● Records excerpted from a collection
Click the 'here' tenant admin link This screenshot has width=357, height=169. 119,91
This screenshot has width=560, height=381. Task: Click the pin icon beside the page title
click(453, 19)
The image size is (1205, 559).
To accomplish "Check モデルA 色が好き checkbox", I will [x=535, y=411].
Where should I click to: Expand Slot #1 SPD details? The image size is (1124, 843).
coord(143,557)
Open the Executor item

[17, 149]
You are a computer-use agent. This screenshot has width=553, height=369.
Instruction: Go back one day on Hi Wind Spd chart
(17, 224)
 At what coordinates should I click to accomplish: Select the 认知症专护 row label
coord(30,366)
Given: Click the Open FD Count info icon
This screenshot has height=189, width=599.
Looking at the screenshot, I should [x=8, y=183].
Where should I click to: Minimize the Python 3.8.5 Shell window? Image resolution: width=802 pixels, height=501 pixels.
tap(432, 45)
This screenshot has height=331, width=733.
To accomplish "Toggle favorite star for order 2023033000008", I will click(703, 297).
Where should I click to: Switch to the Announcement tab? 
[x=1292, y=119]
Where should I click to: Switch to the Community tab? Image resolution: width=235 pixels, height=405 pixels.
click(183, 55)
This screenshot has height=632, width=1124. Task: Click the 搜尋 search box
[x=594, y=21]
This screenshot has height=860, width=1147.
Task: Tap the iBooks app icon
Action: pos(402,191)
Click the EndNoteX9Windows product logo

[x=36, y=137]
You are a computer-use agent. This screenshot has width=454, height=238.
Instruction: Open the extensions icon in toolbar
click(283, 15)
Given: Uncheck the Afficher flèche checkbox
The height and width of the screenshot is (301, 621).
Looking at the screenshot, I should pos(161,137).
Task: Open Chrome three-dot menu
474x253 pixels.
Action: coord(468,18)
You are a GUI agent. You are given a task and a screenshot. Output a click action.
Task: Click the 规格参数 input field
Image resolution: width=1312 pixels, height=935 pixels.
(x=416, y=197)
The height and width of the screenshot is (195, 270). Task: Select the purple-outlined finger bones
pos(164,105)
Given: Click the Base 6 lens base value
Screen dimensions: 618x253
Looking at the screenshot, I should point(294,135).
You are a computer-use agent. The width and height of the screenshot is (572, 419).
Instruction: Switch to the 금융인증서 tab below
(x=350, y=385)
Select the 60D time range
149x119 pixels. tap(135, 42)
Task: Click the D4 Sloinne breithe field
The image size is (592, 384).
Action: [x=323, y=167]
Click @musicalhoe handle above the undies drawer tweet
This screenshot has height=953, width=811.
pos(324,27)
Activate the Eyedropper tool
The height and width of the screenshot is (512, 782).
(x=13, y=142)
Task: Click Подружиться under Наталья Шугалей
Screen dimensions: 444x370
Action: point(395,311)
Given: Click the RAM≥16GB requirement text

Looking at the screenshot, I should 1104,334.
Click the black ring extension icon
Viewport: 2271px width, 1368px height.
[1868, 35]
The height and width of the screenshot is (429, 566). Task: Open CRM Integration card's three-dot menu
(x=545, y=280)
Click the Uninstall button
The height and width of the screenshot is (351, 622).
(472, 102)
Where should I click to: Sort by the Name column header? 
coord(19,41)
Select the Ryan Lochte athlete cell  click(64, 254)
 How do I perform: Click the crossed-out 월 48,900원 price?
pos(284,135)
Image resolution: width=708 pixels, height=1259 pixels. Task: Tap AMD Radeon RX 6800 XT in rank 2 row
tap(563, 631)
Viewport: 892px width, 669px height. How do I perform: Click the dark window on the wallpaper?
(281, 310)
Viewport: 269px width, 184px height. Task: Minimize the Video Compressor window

● STATED GOAL
Reproduce the data above verbatim, beginning with the line that contains "Given: Click the Open FD Count info icon" and continuing through the line that contains "pos(164,105)", both included.

● FINISHED EXERCISE
Given: Click the Open FD Count info icon
This screenshot has height=189, width=599.
Looking at the screenshot, I should [x=8, y=183].
Where should I click to: Minimize the Python 3.8.5 Shell window? Image resolution: width=802 pixels, height=501 pixels.
tap(432, 45)
This screenshot has height=331, width=733.
To accomplish "Toggle favorite star for order 2023033000008", I will click(703, 297).
Where should I click to: Switch to the Announcement tab? 
[x=1292, y=119]
Where should I click to: Switch to the Community tab? Image resolution: width=235 pixels, height=405 pixels.
click(183, 55)
This screenshot has height=632, width=1124. Task: Click the 搜尋 search box
[x=594, y=21]
This screenshot has height=860, width=1147.
Task: Tap the iBooks app icon
Action: pos(402,191)
Click the EndNoteX9Windows product logo

[x=36, y=137]
You are a computer-use agent. This screenshot has width=454, height=238.
Instruction: Open the extensions icon in toolbar
click(283, 15)
Given: Uncheck the Afficher flèche checkbox
The height and width of the screenshot is (301, 621).
Looking at the screenshot, I should pos(161,137).
Task: Open Chrome three-dot menu
474x253 pixels.
Action: coord(468,18)
You are a GUI agent. You are given a task and a screenshot. Output a click action.
Task: Click the 规格参数 input field
Image resolution: width=1312 pixels, height=935 pixels.
(x=416, y=197)
The height and width of the screenshot is (195, 270). Task: Select the purple-outlined finger bones
pos(164,105)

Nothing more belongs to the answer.